Many folks have either called or dropped off samples of the grassy weed Annual Bluegrass this week. Although many people are just now noticing this plant because its white seed head has emerged, this plant has been in your yard since late October. The best time to control this weed is during the fall as well.

Research has shown that both pre-emergence and post-emergence herbicides can be used to control annual bluegrass in most turf grass sites. Application timing with pre-emergence herbicides is critical to achieving high levels of control. Annual bluegrass starts its primary period of germination in late summer and early fall when soil temperatures at the 4-inch level drop to the low- to mid-70s F or lower.

Pre-emergence herbicide application should be timed just prior to expected period of peak germination. Annual bluegrass often has a second germination flush in mid- to late-winter. This is important for turf managers to recognize because fall herbicide applications normally do not provide season-long control and repeat applications may be necessary.

Research has repeatedly shown that the majority of pre-emergence herbicides labeled for use in turf grasses will provide 80-90 percent control of annual bluegrass when applied according label directions.

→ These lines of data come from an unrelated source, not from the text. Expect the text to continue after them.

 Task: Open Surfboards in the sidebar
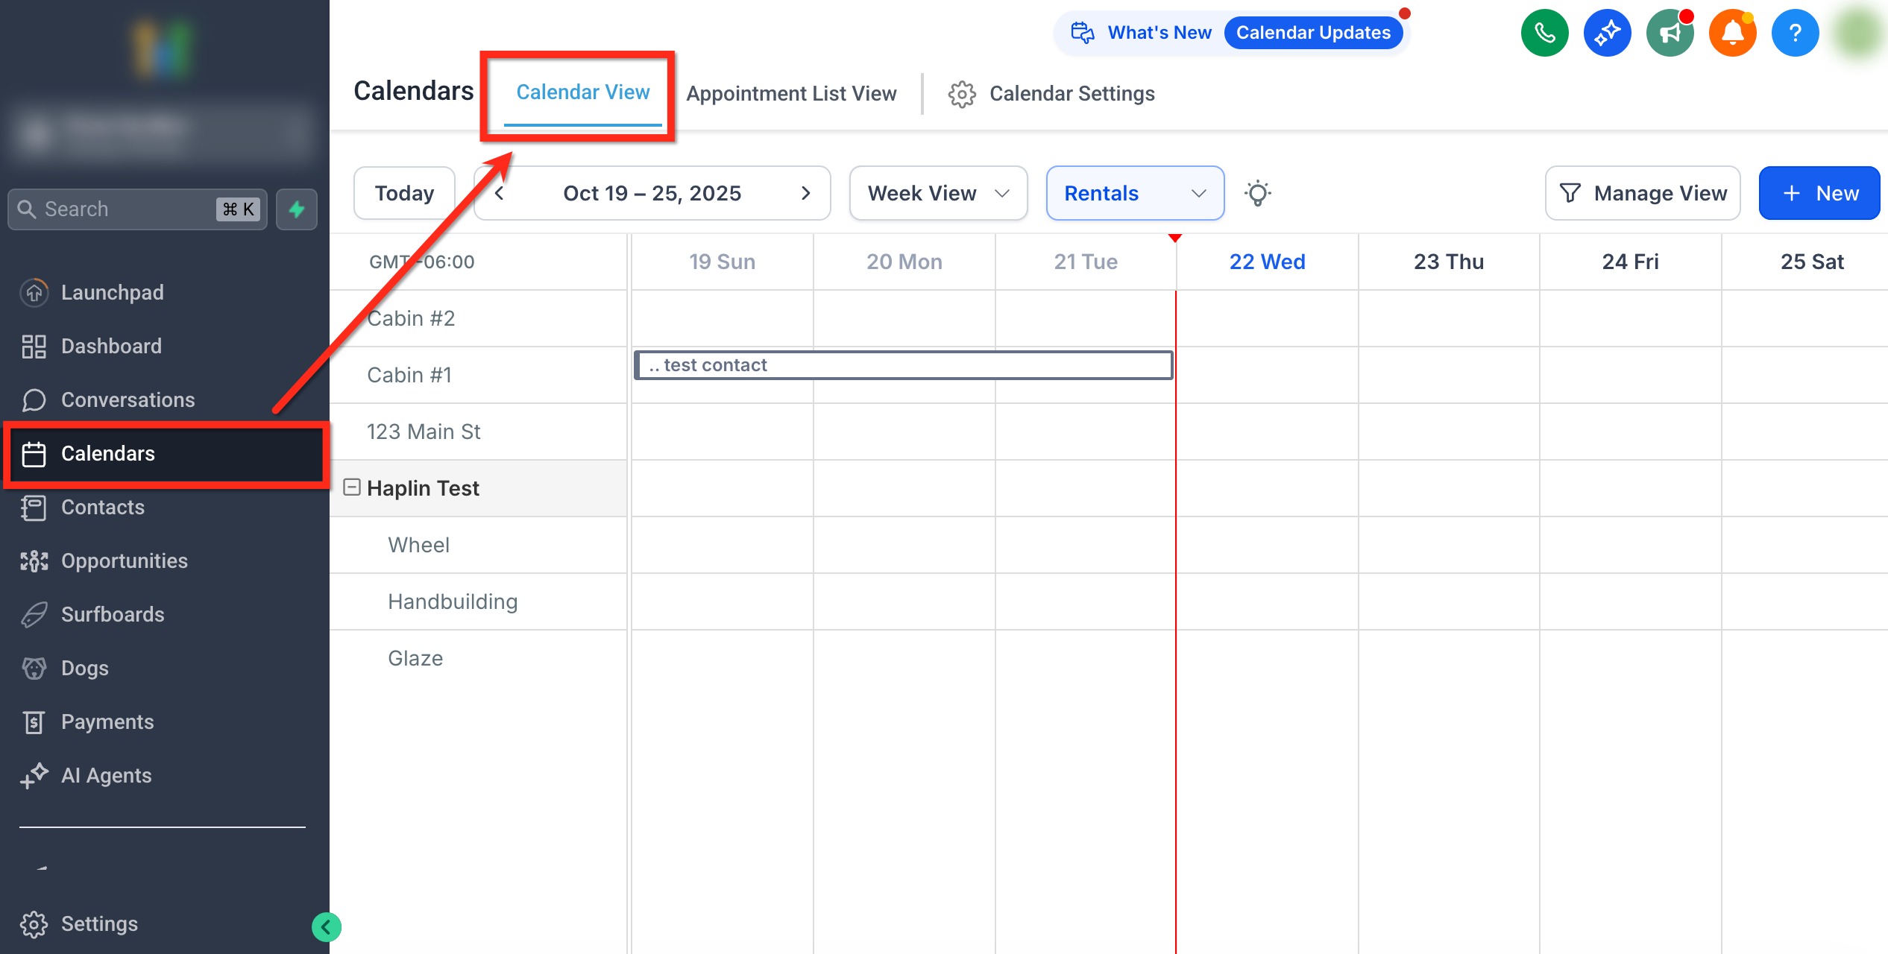tap(113, 614)
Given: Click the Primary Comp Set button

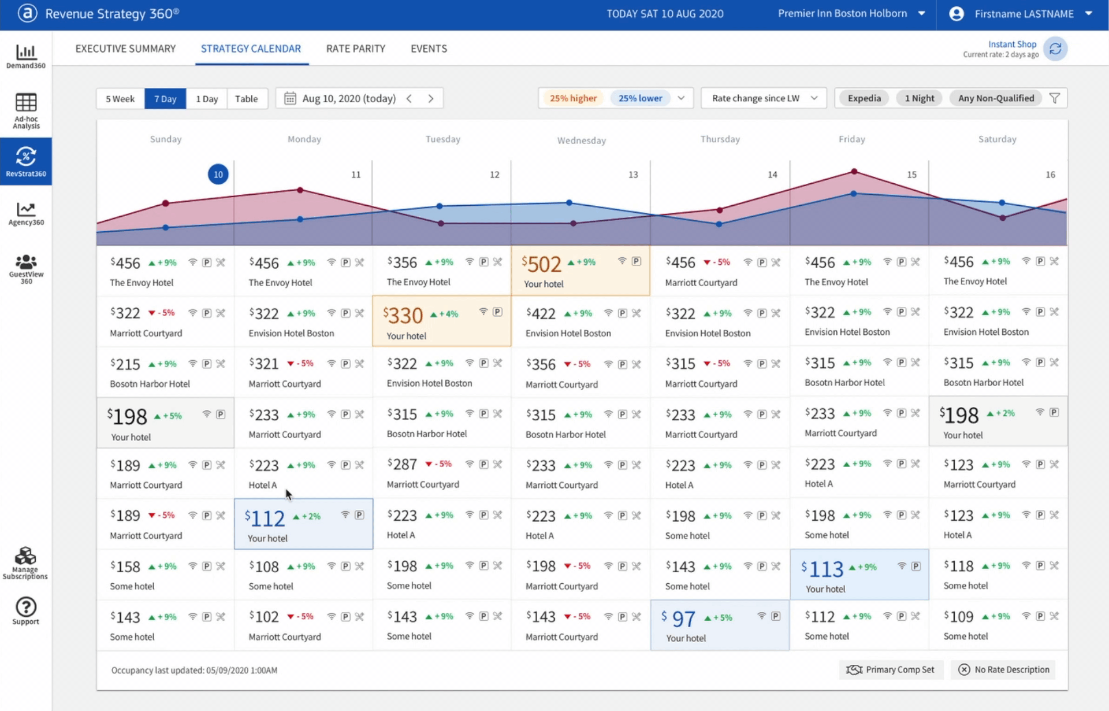Looking at the screenshot, I should (890, 669).

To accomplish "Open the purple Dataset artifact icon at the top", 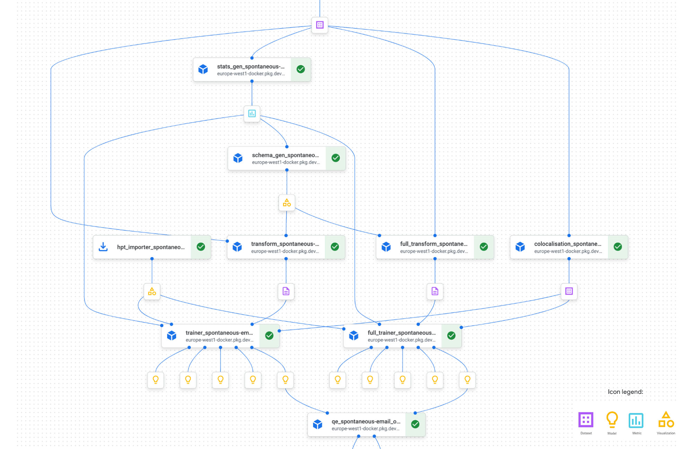I will 319,25.
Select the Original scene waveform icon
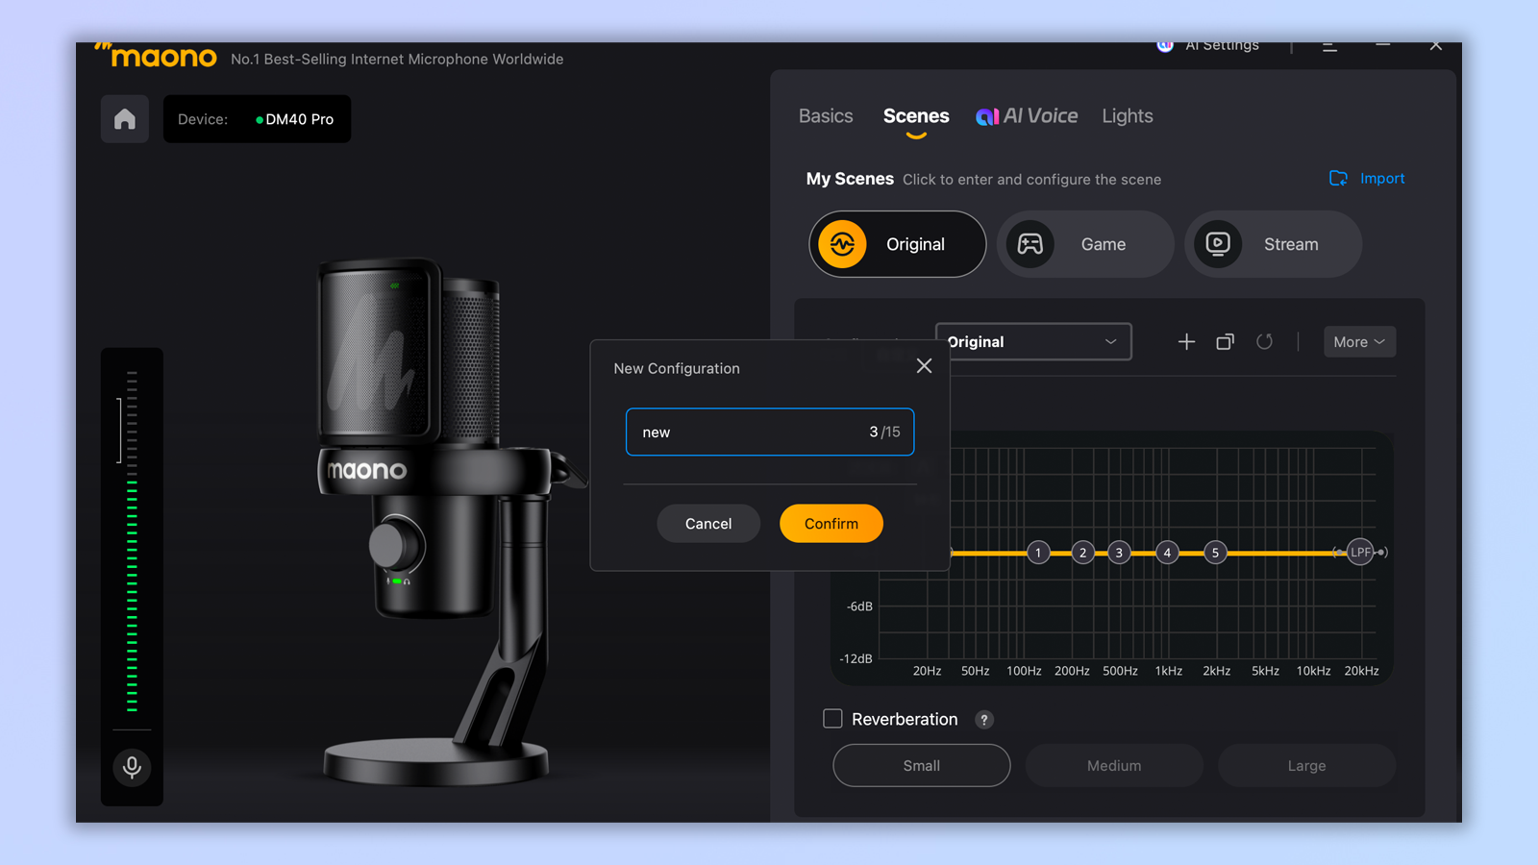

Similarly, post-emergence applications of atrazine, simazine and pronamide (Kerb) during the November through February time frame will provide high levels of annual bluegrass control in non-overseeded warm-season turf grasses.

In addition to bermudagrass, Kerb is now labeled for use in centipede grass, zoysia grass and St. Augustine grass. For best result with Kerb, it should be applied during the cool winter months, and “watered-in” with 0.25 inch of irrigation water within 24 hours of application. Kerb is root-absorbed. Thus, adequate water is necessary to move Kerb into the root zone and to prevent volatilization. Kerb is highly phytotoxic to cool-season turfgrasses and should not be applied to overseeded warm-season turfgrasses, or adjacent to cool-season turfgrass sites.

Hopefully a well-timed application of a pre-emergent herbicide this fall will reduce your overall annual bluegrass population in the yard.